Commr.of Income Tax-I,Ahmedabad Vs. M/S. Ashini Lease Finance P.Ltd.
 INSC 809 (6
CIVIL APPELLATE JURISDICTION CIVIL
APPEAL NO.3343 OF 2008 (Arising out of S.L.P.(C) No.14531/2007) Commr. of
Income Tax-I, Ahmedabad ...Appellant(s) Versus M/s. Ashini Lease Finance P.
Ltd. ...Respondent(s) WITH
CIVIL APPEAL NO.3344 OF 2008 (Arising out of S.L.P.(C) No.19727/2007) ORDER
None appears for the respondent, though served.
These Civil Appeals are filed by
the Department against the decision of the Division Bench of the Gujarat High
Court dated 20th December, 2006 in Tax Appeals No.918/2006 and 919/2006. By the
impugned judgment, the High Court held that the facts of the present case were
similar to the facts in the case of Akalu Holdings Pvt. Ltd.
and Aashini Lease Finance Pvt.
Ltd. in which the Tribunal has considered all aspects and has decided the
matter in favour of the assessee. Consequently, the Department's appeals stood
dismissed by the impugned judgment. Hence, these Civil Appeals.
The short question which arose for
consideration before the High Court was:
Whether the acquisition of shares
by the assessee was with the object of getting control 1 over Ahmedabad
Electricity Company Ltd. (AEC) and, if so, whether interest paid by the
assessee to M/s. Torrent Financiers was allowable as expenditure under Section
36 (1)(iii) of the Income Tax Act? In this case, we are concerned with the
Assessment Years 1996-97 and 1997- 98. The AO found that borrowed funds were
invested to acquire control of AEC.
Accordingly, he disallowed the
interest expenses under Section 36(1)(iii).

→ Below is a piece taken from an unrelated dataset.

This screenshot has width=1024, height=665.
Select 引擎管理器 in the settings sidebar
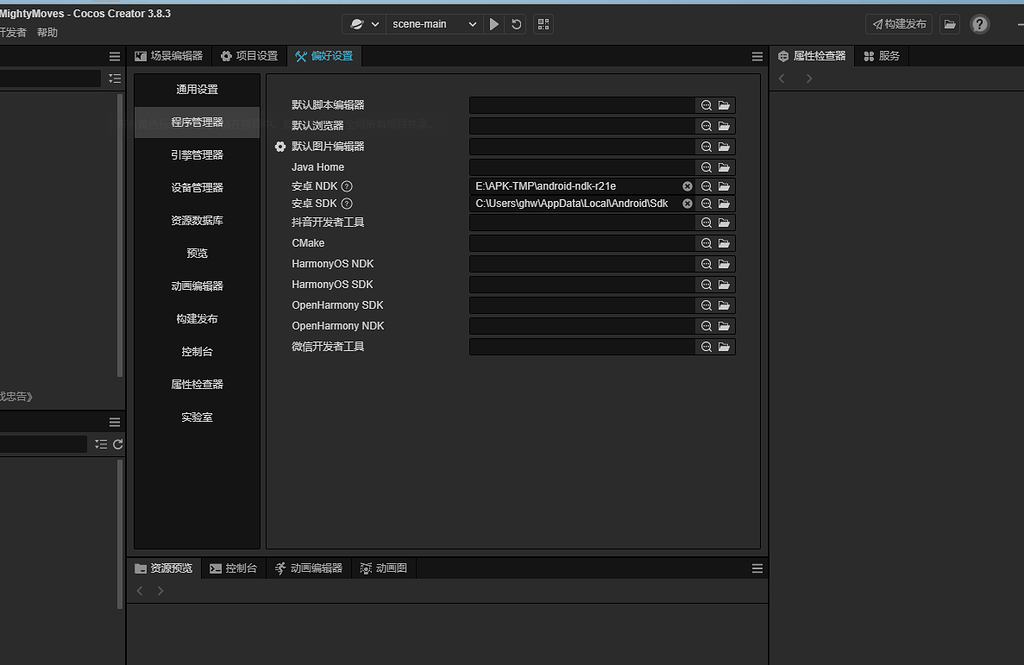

This was on the footing that
assessee had paid interests to Torrent Financiers and Torrent Leasing and
Finance Private Limited (sister companies of the assessee). According to the
order of assessment, borrowed funds were deployed by the assessee Company
during the relevant year in order to purchase equity shares of AEC, which
Company is subsequently taken over not by the assessee but by the Torrent
Group. During the relevant year, the total investment made by the assessee in
the take over and acquisition of business of AEC amounted to only
Rs.22,59,969/-. To this extent, there is no difficulty. The problem arises
where the AO has detected that after acquiring the shares of AEC Ltd., the
assessee herein has sold the shares of AEC at Rs.63,57,925/- and further that
subsequently, the said AEC Ltd. has been taken over and acquired by the Torrent
Group. The record indicates, prima facie, that the assessee Company had acquired
the shares of AEC through finances arranged mainly from Torrent Group (sister
companies) along with two other companies only to enable Torrent Group to
acquire and take over the business of AEC.
The question, therefore, which
arose for consideration before the High Court was: Whether the assessee was
entitled to deduction in respect of interests paid by it to the Torrent Group?

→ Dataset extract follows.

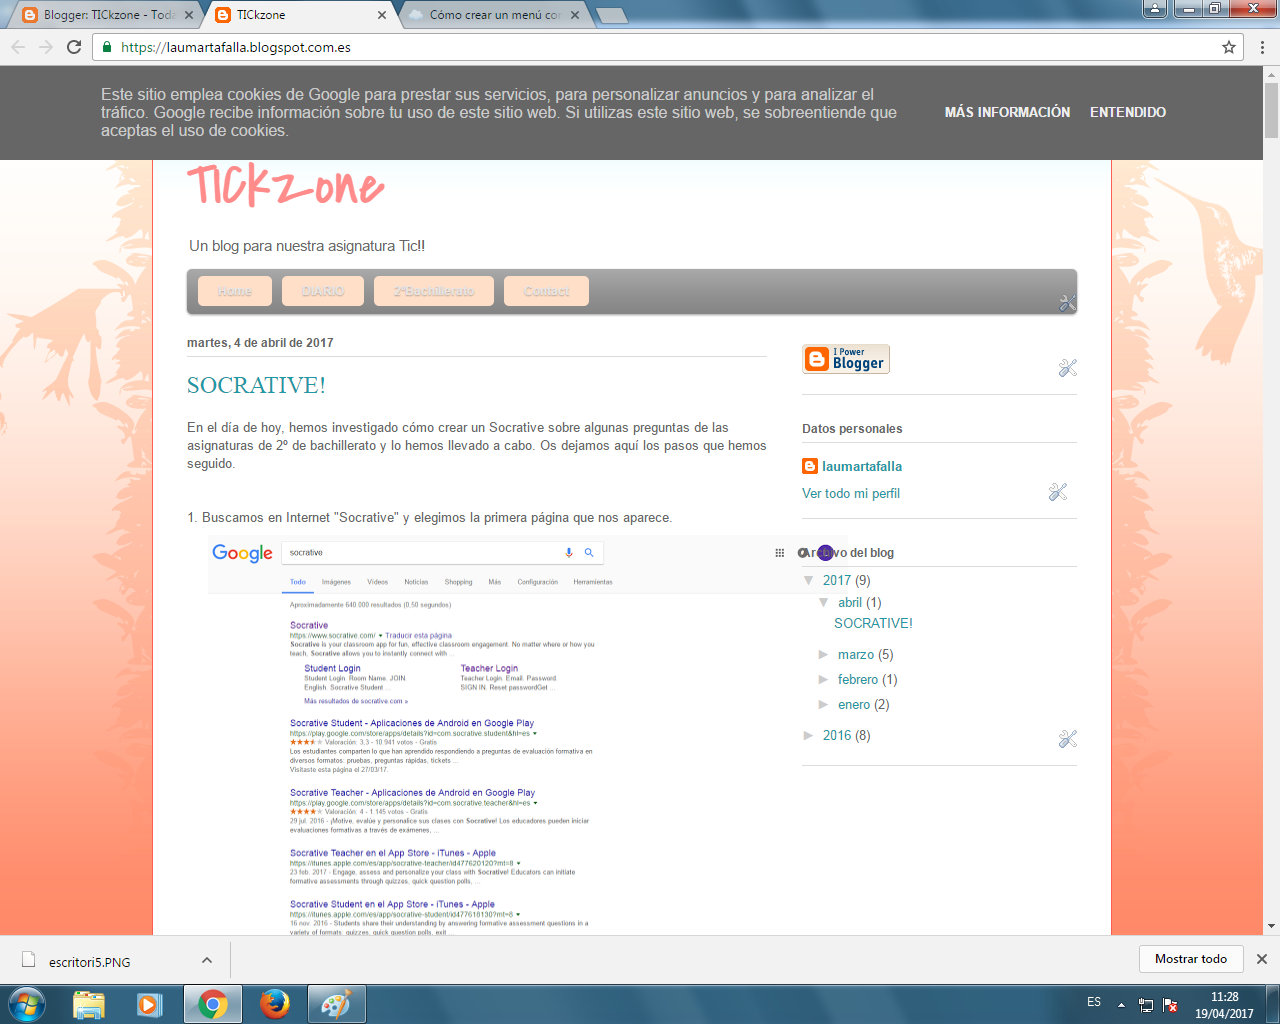The image size is (1280, 1024).
Task: Open ScreenHunter from the taskbar
Action: tap(336, 1003)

Prima facie, it appears to us that the High Court has lost sight of 2 the above
facts which, if proved and established, would indicate circular trading entered
into solely with the idea of evading tax. This prima facie view is expressed
only in support of our present order as relevant aspects have not been
considered by the Tribunal and, therefore, the above reasons should not be
taken as our conclusion.
Therefore, in our view, the High
Court had erred in dismissing the appeals on the ground that no substantial
question of law arose for determination.
For the aforestated reasons, we
set aside the impugned judgment dated 20th December, 2006. We
restore Tax Appeals Nos.918/2006 and 919/2006 on to the file of the High Court
with a direction to the High Court to dispose of these appeals in accordance
Civil Appeals are, accordingly,
allowed with no order as to costs.
(B. SUDERSHAN REDDY) New Delhi, May 06, 2008.